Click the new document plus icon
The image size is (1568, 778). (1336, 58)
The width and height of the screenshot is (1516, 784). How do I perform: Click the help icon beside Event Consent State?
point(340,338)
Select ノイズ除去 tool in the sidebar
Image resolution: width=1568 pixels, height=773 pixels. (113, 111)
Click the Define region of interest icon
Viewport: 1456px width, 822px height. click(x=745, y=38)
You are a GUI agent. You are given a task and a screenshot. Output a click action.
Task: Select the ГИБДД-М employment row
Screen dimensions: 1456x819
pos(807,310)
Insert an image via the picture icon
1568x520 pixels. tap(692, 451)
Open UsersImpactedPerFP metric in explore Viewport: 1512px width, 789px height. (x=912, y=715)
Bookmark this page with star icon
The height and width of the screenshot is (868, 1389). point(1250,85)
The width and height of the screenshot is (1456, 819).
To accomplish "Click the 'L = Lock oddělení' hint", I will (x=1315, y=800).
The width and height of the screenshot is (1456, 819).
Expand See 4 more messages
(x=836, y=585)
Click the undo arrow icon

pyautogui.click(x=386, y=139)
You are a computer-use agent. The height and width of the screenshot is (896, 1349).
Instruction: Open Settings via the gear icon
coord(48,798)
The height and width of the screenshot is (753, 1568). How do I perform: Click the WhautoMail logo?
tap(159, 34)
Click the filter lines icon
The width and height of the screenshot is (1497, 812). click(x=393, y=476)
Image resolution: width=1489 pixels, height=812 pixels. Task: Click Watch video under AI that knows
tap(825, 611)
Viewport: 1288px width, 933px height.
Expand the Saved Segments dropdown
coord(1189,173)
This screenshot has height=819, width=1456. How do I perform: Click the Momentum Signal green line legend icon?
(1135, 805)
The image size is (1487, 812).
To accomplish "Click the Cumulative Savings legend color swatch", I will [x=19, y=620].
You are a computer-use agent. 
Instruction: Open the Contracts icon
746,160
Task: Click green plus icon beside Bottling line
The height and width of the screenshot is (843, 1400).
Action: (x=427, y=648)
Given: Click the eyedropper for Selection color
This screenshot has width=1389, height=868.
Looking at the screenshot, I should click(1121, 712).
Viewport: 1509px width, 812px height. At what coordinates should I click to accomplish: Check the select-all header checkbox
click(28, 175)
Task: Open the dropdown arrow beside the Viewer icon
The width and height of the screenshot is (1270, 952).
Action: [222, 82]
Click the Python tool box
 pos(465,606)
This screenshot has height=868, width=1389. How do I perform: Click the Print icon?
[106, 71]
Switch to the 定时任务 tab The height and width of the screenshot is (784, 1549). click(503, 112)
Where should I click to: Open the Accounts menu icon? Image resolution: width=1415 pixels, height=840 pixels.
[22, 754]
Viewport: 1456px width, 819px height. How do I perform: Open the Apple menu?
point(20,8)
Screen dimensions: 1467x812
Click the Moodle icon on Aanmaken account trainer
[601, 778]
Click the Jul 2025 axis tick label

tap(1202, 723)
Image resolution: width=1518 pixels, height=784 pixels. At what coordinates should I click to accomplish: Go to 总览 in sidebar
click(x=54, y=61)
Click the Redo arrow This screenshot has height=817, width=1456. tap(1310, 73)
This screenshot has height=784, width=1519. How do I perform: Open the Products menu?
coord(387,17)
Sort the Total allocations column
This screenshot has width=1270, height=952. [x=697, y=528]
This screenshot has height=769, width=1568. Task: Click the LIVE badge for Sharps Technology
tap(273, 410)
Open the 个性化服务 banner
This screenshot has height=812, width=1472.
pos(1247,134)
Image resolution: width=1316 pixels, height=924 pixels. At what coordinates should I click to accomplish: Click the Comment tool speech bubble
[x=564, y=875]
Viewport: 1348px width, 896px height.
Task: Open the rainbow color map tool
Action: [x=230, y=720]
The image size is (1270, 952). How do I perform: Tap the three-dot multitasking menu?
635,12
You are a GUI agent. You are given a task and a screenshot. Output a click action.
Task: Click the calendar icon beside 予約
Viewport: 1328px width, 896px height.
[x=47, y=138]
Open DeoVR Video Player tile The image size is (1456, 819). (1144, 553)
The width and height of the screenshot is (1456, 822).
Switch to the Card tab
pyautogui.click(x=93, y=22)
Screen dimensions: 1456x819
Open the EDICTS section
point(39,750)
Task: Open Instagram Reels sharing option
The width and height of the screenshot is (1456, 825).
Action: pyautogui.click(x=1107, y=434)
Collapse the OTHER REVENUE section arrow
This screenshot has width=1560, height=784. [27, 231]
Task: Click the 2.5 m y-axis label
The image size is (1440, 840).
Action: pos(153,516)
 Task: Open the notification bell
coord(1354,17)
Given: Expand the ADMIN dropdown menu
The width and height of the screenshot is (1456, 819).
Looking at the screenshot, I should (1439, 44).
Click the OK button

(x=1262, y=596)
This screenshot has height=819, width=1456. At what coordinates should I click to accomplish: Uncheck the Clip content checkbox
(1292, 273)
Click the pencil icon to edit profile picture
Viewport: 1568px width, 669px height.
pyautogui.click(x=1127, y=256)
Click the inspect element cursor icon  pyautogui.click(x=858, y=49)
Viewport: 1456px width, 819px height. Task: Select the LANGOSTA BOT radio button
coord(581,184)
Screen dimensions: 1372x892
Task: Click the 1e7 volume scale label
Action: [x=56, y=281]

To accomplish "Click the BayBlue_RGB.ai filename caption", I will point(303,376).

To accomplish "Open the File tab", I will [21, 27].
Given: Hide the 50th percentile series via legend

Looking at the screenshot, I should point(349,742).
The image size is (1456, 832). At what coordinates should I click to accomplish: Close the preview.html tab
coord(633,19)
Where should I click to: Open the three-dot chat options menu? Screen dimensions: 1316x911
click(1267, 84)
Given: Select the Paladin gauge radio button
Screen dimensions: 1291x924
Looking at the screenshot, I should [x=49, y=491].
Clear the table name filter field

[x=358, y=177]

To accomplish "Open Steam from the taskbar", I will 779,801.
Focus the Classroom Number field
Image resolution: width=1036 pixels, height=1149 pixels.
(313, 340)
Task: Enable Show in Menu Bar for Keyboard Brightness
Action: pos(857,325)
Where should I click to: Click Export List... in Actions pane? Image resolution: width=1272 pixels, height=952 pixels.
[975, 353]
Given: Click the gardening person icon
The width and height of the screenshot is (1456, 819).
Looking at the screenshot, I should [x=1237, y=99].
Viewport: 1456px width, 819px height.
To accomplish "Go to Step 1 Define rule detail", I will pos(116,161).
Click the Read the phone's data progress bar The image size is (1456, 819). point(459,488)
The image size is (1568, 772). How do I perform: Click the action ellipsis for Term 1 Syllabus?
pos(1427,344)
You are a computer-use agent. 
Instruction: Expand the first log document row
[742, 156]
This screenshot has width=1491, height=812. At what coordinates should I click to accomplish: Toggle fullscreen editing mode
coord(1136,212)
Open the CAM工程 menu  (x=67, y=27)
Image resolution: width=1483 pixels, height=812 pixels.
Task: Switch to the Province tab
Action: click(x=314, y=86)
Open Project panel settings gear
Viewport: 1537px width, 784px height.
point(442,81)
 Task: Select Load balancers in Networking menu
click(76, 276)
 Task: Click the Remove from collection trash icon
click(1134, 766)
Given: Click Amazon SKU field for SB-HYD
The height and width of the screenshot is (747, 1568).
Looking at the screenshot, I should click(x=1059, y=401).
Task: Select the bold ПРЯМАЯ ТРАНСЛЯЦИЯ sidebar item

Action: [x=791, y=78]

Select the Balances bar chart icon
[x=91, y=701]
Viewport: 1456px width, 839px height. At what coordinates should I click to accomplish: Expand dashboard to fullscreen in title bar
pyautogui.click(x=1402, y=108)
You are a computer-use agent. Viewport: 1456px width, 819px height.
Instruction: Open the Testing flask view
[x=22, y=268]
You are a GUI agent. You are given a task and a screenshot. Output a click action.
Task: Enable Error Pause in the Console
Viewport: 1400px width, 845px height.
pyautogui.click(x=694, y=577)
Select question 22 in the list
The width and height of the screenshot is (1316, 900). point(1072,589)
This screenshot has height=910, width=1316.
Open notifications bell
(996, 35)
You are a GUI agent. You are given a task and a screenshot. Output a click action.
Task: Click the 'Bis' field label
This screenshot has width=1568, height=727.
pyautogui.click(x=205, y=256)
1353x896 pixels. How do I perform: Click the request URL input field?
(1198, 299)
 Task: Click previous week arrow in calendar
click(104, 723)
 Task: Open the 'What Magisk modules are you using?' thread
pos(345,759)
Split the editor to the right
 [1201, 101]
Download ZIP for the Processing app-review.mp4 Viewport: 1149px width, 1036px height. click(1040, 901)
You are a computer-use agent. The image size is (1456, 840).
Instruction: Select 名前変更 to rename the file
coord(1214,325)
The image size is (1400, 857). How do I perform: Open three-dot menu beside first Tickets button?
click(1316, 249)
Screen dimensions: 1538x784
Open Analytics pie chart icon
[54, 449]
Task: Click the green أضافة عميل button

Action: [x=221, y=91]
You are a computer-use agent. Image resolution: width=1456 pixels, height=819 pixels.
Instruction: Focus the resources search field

▬▬▬

### [What you will do]
Would you copy, unchanged, the stretch of the records above that begins at the line containing "Task: Open the dropdown" and ends at the line containing "Click the Redo", and only that?

### [Result of this task]
Task: Open the dropdown arrow beside the Viewer icon
The width and height of the screenshot is (1270, 952).
Action: [222, 82]
Click the Python tool box
 pos(465,606)
This screenshot has height=868, width=1389. How do I perform: Click the Print icon?
[106, 71]
Switch to the 定时任务 tab The height and width of the screenshot is (784, 1549). click(503, 112)
Where should I click to: Open the Accounts menu icon? Image resolution: width=1415 pixels, height=840 pixels.
[22, 754]
Viewport: 1456px width, 819px height. How do I perform: Open the Apple menu?
point(20,8)
Screen dimensions: 1467x812
Click the Moodle icon on Aanmaken account trainer
[601, 778]
Click the Jul 2025 axis tick label

tap(1202, 723)
Image resolution: width=1518 pixels, height=784 pixels. At what coordinates should I click to accomplish: Go to 总览 in sidebar
click(x=54, y=61)
Click the Redo arrow This screenshot has height=817, width=1456. tap(1310, 73)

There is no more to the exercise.